Фонарик задрожал в Санькиной руке.

– За месяц… за месяц… Наташенька… любушка…

Он снова заплакал.

– Я ведь… я ведь… это… я… ве… дь… Наташ… господи… угораздило тебя… а я вот… я вот… люблю тебя…

Санька зарыдал, трясясь и роняя слезы на синий заплесневелый жакет.

– И это… и это… Наташ… я ведь завсегда тебя любил… завсегда… а Петька гад… я ведь отговаривал… работа эта… чертова… гады… сра… ные… я ферму эту хуеву… спалю… спа… лю… бля… к ебе… ни… ма… тери…

Луч фонарика плясал по стенкам ямы.

– А я ведь… тогда и не знал… сволочи… и не написали… а приехал… и… и… не поверил… а теперя… а теперя… а… те… перя… я вот это… это… это! Наташенька!

Он зарыдал с новой силой, потные плечи его тряслись.

– Это они все… они все… га… ды… бля… суууки… а этого… а этого… бригадира я бля убью… бля… сука хуев…

Сверху посыпалась земля.

– Они ведь это… это ведь… а я тебя люблю. А с Зинкой у меня и не было ничего… ничего… а тебя я люблю… люблю… ми… лая… милая… милая!

Санька рыдал, вцепившись в край гроба. Брошенная под ноги лопата больно резала колено. Запах гниющей плоти, смешанный с запахом потного Санькиного тела, заполнил могилу.

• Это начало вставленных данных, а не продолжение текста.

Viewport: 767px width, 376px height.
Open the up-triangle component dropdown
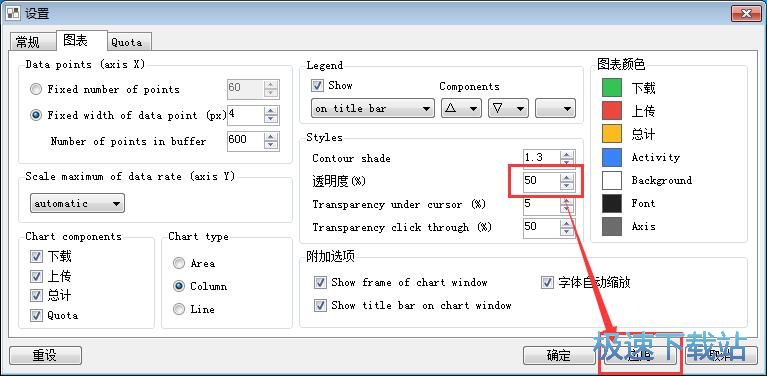click(x=461, y=109)
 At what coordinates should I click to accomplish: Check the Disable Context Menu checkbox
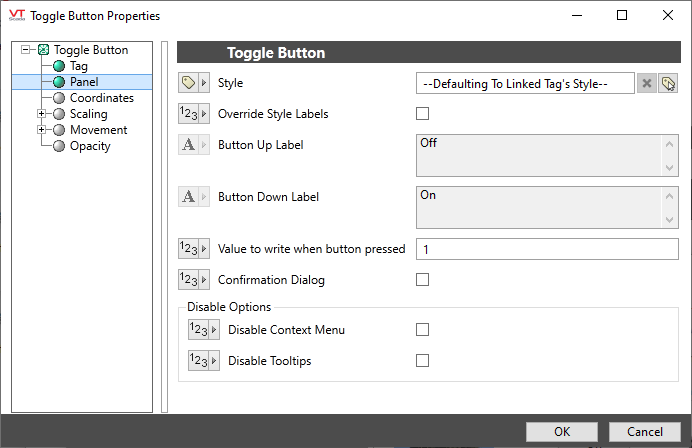423,330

Нарыдавшись, Санька вытер лицо руками, взял фонарик, посветил в лицо трупа.

– Наташ… я ведь и вправду не мог. Они мне письма не прислали. А я там был. Там. А тут приехал и говорят Наташку током убило. Я прям и не поверил. И не верю я. Наташ. А Наташ? Наташ! Наташка!

Он потряс гроб.

– Наташ. Ну Наташенька. Ну это я – Сашка. Слышишь? А?! Слышишь?!

Он замолчал, вглядываясь в ее лицо.

В яме стояла глухая тишина.

– Наташ. Ну ведь не видит никто. Наташк! Наташк! Слышь?! Это я, Санька!

Из почерневшей ноздри мертвеца выползла маленькая многоножка и, быстро пробежав по губам, сорвалась за отворот жакета.

Санька вздохнул, поколупал ногтем обтянутую доску:

– Наташ. Я это. Просто я вот не понимаю ничего. Как так получилось?! На танцы ходили, помнишь?! А тут – вообще… хуйня какая-то. Чего-то не понимаю… а там опять танцы. И хоть бы хуй всем… танцуют… А, Наташ? Наташ? Наташ!

Труп не откликался.

Санька осторожно снял белую материю. Под ней была синяя юбка и Наташины ноги, обутые в черные лакированные туфли.

Санька выпрямился, положил фонарик на край ямы, и, подпрыгнув, выбрался сам.

Наверху было свежо и прохладно. Ветер стих, березы стояли неподвижно. Небо потемнело, звезды горели ярче. Музыка больше не слышалась.

Санька приподнял рубашку, взял бутылку, откупорил и глотнул дважды. Потом еще раз.

Водки осталось совсем немного.

Он подошел к краю ямы, поднял фонарик и посветил вниз.

Наташа неподвижно лежала в гробу, вытянув стройные ноги. Отсюда казалось, что она улыбается во весь рот и внимательно смотрит на Саньку.